Other talents Nolan has nabbed include Florence Pugh, who plays psychiatrist Jean Tatlock; Benny Safdie, who plays theoretical physicist Edward Teller; and Josh Hartnett, who plays pioneering American nuclear scientist Ernest Lawrence, per Universal. In addition, the film reteams Nolan with David Dastmalchian ("The Dark Knight"), Matthew Modine ("The Dark Knight Rises"), and Sir Kenneth Branagh and James D'Arcy (both "Dunkirk.")

Another frequent Nolan collaborator, Gary Oldman, told Deadline that he appears in "Oppenheimer" in a single scene. That's just the tip of the iceberg for the supporting players, as "Oppenheimer" also features such familiar faces and names as Michael Angarano, Dylan Arnold, Jason Clarke, Dane DeHaan, Alden Ehrenreich, Tony Goldwyn, Scott Grimes, David Krumholtz, Rami Malek, Jack Quaid, Matthias Schweighöfer, Gustaf Skarsgård, and Alex Wolff.

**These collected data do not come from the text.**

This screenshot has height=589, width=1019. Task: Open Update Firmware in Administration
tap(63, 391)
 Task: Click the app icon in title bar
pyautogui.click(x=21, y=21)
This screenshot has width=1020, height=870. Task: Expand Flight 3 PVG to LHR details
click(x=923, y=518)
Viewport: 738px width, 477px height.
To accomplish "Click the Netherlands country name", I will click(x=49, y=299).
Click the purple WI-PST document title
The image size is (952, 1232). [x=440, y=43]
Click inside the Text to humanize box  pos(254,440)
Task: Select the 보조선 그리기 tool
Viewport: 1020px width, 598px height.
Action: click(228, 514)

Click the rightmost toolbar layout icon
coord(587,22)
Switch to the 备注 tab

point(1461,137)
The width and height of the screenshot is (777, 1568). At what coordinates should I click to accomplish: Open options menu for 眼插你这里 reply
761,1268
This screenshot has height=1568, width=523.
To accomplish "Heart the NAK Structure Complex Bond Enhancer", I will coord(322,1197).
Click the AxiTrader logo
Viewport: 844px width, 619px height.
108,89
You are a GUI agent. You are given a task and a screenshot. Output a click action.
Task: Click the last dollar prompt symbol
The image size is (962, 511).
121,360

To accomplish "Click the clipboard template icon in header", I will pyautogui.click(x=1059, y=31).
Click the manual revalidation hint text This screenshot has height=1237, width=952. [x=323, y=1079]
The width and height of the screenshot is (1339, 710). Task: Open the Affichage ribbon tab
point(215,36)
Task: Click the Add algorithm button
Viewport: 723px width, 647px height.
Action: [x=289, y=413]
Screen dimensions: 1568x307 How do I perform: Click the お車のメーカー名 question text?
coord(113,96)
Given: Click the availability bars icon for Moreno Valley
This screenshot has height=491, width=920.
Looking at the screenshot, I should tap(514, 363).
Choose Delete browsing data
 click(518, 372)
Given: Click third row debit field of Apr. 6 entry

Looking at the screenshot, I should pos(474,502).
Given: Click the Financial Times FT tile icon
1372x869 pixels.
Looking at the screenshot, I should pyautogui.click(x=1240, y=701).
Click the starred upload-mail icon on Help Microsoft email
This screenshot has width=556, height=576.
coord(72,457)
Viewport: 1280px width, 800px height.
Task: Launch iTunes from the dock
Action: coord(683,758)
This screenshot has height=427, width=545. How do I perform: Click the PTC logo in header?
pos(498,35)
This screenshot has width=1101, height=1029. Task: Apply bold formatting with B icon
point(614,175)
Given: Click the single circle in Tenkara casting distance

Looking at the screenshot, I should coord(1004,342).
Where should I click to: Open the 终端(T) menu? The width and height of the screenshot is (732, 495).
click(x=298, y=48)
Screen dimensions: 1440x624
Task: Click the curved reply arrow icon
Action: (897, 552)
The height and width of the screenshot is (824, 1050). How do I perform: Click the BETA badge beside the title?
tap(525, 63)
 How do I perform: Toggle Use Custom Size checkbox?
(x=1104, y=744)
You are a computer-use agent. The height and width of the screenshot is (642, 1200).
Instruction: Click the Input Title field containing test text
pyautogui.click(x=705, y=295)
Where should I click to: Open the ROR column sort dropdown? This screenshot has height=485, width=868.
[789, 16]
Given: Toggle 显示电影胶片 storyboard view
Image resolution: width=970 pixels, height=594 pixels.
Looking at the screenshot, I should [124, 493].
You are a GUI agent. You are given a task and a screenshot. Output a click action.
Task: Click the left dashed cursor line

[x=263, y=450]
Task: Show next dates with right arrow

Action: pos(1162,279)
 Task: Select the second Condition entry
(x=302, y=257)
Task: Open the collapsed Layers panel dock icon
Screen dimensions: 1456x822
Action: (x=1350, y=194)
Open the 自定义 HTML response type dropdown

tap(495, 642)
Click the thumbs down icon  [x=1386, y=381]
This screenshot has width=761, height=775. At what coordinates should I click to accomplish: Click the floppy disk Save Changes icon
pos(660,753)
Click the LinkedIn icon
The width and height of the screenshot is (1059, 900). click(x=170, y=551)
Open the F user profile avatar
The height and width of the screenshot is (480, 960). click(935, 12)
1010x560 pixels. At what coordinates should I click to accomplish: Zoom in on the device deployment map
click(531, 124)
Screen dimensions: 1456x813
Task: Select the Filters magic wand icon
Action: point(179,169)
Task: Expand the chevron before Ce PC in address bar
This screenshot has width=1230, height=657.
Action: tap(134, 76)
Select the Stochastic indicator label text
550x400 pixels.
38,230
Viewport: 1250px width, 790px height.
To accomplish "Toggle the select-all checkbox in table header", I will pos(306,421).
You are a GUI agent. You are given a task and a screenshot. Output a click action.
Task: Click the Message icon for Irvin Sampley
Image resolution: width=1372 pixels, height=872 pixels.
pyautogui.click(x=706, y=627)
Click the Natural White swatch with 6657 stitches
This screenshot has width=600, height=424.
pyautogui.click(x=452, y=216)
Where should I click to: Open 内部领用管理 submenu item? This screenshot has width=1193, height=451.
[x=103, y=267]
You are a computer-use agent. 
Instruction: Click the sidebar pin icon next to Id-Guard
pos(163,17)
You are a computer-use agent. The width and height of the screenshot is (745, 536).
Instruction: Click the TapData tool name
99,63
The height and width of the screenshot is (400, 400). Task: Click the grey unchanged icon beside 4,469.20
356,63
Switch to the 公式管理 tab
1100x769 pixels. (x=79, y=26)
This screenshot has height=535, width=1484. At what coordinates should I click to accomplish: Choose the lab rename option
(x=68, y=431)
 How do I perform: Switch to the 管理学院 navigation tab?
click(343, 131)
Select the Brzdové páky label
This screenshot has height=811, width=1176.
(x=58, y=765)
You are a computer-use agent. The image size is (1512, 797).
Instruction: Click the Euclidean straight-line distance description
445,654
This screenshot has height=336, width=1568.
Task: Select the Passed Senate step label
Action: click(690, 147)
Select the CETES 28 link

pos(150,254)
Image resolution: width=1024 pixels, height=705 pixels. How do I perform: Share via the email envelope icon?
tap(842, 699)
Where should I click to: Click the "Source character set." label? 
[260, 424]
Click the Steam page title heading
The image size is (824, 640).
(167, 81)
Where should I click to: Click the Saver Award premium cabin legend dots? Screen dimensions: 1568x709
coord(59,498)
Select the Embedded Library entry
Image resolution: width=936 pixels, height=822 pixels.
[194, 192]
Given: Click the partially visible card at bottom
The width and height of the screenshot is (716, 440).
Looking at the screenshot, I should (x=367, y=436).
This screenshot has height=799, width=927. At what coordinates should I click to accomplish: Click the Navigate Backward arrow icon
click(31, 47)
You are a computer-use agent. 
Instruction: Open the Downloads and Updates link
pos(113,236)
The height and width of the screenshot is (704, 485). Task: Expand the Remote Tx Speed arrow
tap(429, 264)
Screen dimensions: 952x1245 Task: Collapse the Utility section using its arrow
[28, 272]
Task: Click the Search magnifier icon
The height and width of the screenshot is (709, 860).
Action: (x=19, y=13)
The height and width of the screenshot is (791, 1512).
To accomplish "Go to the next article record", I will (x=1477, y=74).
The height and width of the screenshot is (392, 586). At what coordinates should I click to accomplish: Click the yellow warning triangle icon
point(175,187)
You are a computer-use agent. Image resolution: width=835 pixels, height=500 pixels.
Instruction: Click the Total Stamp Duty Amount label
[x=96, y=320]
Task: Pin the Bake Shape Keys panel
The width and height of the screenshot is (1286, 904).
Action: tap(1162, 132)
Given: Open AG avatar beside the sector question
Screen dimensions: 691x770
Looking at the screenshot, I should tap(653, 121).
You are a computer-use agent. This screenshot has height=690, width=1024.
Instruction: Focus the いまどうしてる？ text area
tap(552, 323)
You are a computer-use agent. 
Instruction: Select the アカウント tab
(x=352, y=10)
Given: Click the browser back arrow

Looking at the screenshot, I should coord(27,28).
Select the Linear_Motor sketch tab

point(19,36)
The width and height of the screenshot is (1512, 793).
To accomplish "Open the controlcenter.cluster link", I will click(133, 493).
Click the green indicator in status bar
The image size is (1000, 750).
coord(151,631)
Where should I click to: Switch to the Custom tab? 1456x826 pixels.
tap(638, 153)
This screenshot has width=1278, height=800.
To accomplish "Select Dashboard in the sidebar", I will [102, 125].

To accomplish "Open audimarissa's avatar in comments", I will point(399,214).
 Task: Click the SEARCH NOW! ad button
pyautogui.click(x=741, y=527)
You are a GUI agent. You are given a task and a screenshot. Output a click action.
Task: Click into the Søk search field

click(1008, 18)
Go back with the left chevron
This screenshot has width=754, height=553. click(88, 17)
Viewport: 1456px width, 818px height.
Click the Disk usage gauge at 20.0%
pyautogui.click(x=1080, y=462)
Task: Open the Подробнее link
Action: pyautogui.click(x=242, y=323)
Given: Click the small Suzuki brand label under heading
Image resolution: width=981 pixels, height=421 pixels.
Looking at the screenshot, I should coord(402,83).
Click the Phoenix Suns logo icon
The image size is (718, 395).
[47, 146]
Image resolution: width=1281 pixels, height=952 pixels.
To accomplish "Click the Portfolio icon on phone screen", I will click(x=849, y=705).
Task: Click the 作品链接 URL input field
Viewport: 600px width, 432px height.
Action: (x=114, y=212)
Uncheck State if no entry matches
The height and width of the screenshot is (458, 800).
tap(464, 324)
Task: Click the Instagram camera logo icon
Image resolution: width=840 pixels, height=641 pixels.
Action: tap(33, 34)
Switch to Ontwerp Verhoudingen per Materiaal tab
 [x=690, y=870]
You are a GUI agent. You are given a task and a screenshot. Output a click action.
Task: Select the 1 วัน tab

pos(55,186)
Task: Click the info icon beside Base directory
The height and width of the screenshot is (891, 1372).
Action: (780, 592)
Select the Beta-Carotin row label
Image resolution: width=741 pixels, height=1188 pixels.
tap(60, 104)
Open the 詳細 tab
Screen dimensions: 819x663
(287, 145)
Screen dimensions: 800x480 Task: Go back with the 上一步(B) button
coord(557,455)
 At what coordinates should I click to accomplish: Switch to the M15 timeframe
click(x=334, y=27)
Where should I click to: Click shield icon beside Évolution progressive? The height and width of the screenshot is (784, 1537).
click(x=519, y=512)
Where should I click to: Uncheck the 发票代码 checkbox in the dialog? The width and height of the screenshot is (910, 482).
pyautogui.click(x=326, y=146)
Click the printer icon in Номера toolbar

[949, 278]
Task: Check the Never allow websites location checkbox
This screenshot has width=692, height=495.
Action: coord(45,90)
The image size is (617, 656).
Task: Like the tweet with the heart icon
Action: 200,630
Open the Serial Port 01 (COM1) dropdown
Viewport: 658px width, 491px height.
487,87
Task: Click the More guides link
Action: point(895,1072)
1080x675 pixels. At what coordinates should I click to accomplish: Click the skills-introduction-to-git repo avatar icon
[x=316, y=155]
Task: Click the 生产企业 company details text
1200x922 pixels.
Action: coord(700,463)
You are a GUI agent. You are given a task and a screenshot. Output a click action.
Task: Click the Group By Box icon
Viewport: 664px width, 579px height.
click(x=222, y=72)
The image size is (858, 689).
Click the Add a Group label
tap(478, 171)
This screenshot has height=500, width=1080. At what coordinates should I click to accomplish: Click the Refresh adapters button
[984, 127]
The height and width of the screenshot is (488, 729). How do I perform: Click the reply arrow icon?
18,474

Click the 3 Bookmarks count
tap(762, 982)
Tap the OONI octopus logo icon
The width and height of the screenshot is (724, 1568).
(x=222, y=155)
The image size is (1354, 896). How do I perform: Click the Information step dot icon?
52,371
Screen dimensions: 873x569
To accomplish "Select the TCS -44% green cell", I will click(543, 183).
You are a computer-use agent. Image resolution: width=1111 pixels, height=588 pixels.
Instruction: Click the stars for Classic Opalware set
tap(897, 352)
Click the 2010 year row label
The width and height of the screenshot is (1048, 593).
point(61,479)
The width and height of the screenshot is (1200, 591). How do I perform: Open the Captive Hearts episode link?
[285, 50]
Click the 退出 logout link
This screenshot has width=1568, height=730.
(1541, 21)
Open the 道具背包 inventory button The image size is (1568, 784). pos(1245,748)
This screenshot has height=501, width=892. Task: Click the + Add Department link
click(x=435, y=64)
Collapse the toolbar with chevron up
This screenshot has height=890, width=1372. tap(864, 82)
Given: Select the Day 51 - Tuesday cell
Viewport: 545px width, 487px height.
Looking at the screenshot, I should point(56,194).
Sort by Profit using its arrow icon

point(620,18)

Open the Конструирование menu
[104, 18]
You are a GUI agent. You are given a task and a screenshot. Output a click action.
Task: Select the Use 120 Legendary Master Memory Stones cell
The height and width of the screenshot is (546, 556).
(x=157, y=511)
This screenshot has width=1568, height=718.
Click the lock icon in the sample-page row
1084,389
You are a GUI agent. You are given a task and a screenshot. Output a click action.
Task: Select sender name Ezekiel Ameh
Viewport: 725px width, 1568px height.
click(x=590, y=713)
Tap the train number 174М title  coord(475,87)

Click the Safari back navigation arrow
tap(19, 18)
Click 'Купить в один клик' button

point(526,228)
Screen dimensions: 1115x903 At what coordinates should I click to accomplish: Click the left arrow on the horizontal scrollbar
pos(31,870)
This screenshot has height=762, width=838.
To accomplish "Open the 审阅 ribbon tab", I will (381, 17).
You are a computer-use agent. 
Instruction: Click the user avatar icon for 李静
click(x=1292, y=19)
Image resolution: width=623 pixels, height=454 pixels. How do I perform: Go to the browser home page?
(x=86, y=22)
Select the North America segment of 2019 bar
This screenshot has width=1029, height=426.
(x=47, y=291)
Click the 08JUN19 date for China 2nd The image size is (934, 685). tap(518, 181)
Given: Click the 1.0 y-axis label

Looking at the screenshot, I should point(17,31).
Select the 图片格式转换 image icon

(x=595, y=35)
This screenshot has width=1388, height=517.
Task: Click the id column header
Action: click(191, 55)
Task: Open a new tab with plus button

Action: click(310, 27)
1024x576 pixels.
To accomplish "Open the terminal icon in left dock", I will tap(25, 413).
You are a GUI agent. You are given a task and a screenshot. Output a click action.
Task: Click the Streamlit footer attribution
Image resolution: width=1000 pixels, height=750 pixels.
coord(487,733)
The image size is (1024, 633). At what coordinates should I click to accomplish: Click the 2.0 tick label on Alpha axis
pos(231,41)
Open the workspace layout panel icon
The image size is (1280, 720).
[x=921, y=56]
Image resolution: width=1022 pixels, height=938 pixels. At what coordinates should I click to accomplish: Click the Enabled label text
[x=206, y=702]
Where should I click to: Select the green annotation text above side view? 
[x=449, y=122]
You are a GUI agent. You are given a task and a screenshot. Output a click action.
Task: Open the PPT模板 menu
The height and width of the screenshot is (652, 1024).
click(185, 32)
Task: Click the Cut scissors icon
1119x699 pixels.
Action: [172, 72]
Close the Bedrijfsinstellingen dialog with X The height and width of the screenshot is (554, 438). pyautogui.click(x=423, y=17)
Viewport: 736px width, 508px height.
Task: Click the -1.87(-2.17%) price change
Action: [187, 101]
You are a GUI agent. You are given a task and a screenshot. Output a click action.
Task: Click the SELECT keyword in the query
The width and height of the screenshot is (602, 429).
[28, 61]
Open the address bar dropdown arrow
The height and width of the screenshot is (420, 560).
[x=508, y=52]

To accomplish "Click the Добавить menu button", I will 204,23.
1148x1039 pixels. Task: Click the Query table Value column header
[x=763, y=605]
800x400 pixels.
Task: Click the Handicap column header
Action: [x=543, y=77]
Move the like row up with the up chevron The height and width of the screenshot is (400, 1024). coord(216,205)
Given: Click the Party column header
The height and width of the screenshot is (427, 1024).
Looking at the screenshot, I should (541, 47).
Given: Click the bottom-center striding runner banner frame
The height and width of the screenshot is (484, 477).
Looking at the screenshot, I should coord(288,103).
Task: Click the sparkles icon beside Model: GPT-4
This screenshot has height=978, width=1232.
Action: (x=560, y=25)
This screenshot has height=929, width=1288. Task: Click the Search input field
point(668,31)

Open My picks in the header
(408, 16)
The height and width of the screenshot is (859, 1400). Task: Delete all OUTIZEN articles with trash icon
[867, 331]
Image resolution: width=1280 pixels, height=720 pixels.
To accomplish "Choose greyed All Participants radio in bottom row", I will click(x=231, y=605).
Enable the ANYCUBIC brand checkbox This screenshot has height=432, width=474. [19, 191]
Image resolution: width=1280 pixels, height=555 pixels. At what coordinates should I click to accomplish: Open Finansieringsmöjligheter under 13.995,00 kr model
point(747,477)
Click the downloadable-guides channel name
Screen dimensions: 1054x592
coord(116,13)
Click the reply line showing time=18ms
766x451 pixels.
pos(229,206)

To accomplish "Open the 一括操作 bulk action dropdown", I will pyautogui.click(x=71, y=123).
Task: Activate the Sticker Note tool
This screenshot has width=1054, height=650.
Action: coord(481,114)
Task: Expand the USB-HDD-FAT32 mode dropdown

Oppenheimer trailer and synopsis

Any big tentpole film with Christopher Nolan's name on it is going to be a can't-miss, but when you add in Robert Downey Jr. and all the other fine actors above, "Oppenheimer" might make a case for itself as the most stacked cast Nolan has ever worked with in his career. Despite all the names listed, though, the first trailer for "Oppenheimer" (see the live countdown teaser here) put Cillian Murphy front and center, making it clear that this is his movie, first and foremost.

The second trailer, which you can see above, brought in more of the ensemble cast and set the stage for the film. Though the trailer doesn't include the famous words once quoted by Oppenheimer — "Now I am become Death, the destroyer of worlds," from the Hindu religious text, the Bhagavad Gita — they are alluded to in the official "Oppenheimer" synopsis. Via Universal Pictures:

Written and directed by Christopher Nolan, Oppenheimer is an IMAX-shot epic thriller that thrusts audiences into the pulse-pounding paradox of the enigmatic man who must risk destroying the world in order to save it.